Et sinon pour la révélation en elle-même, je trouve que dans le fond c’est une magnifique métaphore du fait que nos vies réelles sont comme contrôlées, au moins impactées, par des forces qui nous dépassent et dont on a pas nécessairement conscience ou qu’on feint d’ignorer, parfaite conclusion de tout ce à quoi l’intrigue menait jusque-là. Dans la forme, ça nous arrive à l’écran avec force et surprise grâce au montage effréné, au jeu d’acteur paniqué… C’est un twist qui peut s’inscrire sans problème parmi les grands twists de l’histoire du cinéma à mon sens.


Une ambiance qui sait se faire oppressante comme enchanteresse selon l'occasion, un scénario bien élaboré et bien rythmé pour tenir en haleine, un esthétisme aussi unique que soigné, des acteurs convaincants et peu connus... ce film serait donc parfait à mes yeux ? Pas tout à fait, il y a une scène que je trouve ratée, c’est la scène d’action vers la fin du film qui fait un peu nanard tout en post-production là où le scénario se conclue et c’est dommage qu’une scène aussi hors-sujet et pas terrible vienne entacher le tableau de la sorte, mais c’est bien le seul défaut du film pour moi.

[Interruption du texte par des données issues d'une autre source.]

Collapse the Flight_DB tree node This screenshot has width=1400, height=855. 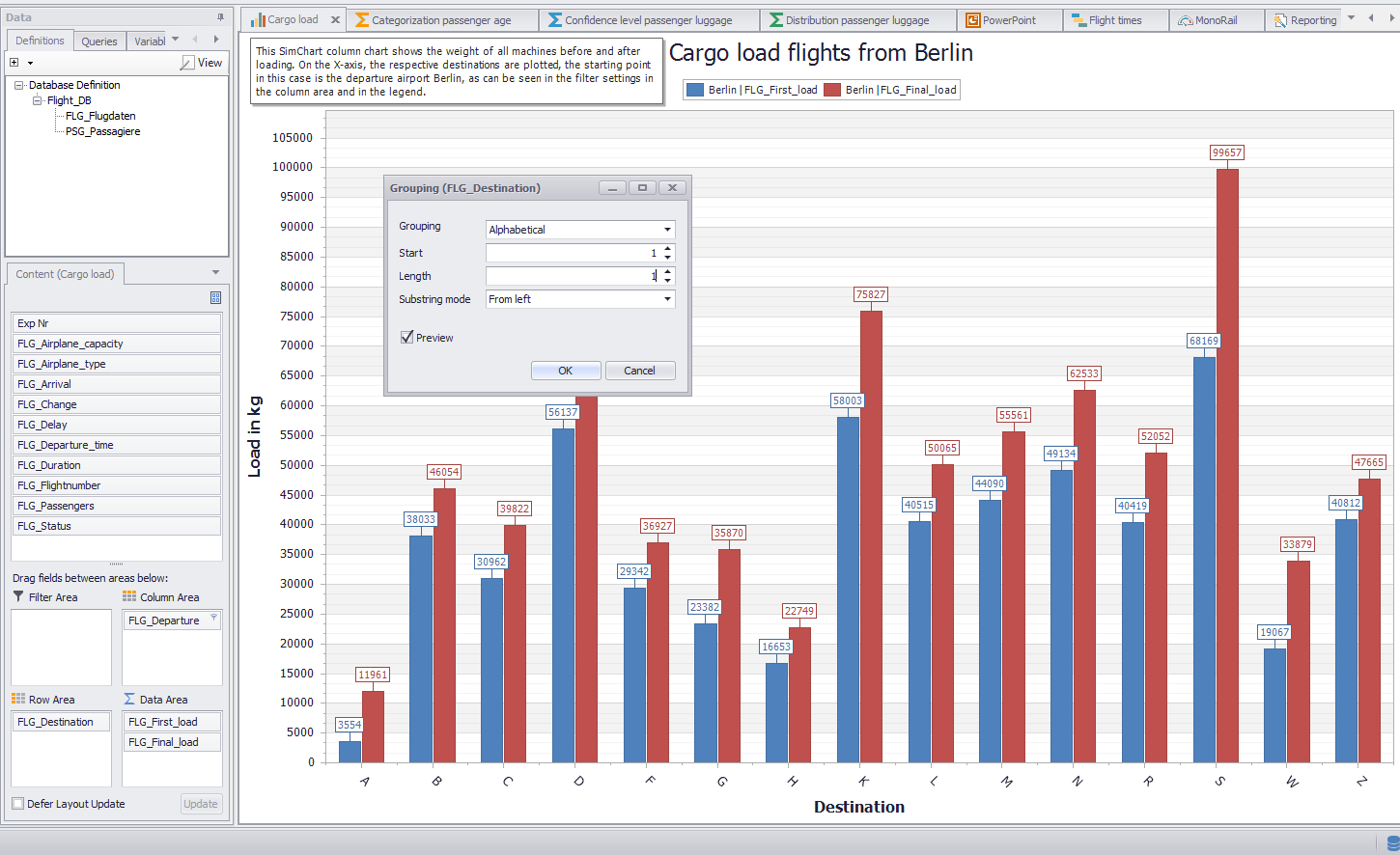pos(38,100)
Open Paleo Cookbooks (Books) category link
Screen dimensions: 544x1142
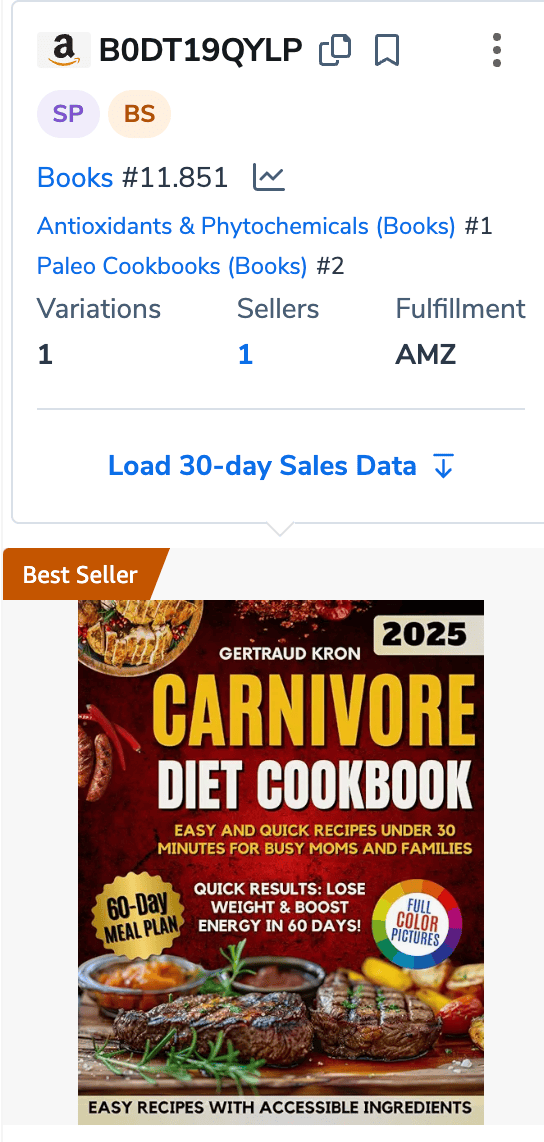[172, 266]
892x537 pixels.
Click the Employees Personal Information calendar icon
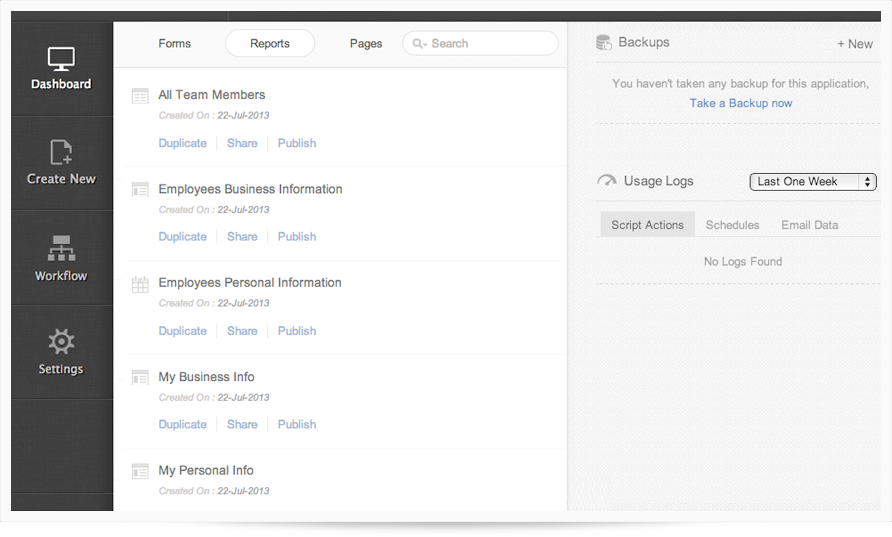[140, 284]
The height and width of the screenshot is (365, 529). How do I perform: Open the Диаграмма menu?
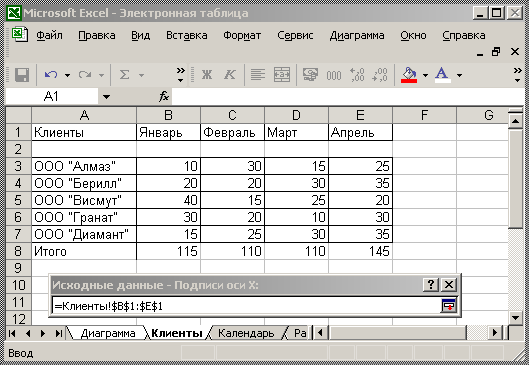click(357, 35)
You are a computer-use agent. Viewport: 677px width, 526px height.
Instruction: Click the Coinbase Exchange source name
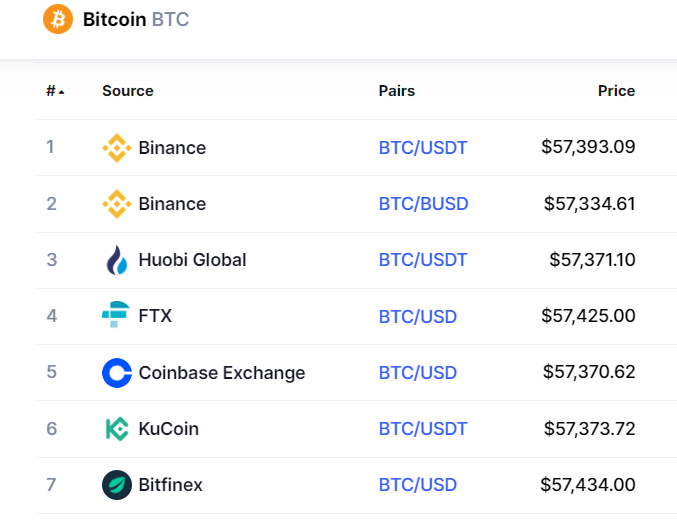[x=222, y=373]
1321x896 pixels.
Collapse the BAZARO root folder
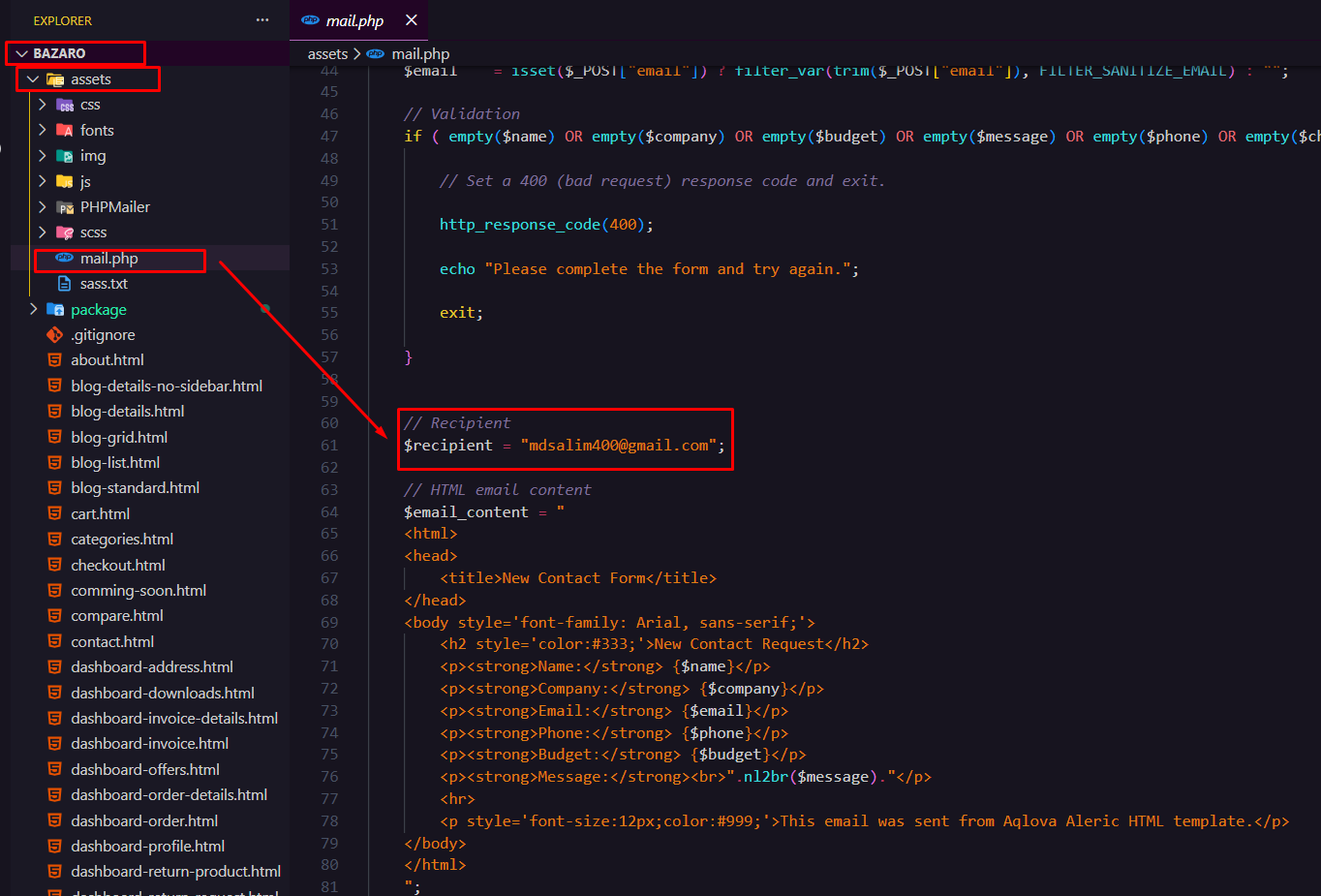[x=21, y=53]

Je ne voudrais pas lui attribuer un statut plein de promesses qui augmenteraient les chances d’être déçu par lui comme je le précisais en introduction pour d’autres films mais Dark City fait partie de mes films préférés car parmi ceux que j’ai trouvé les plus intelligents et profonds, utilisant le plus habilement les codes du cinéma s’imbriquant très bien les uns avec les autres... Quel dommage que le réalisateur ne soit jamais parvenu à renouer avec cette qualité même quand il s’attaquait à des registres pas si éloignés comme I Robot, que j’apprécie mais tellement moins que ce Dark City.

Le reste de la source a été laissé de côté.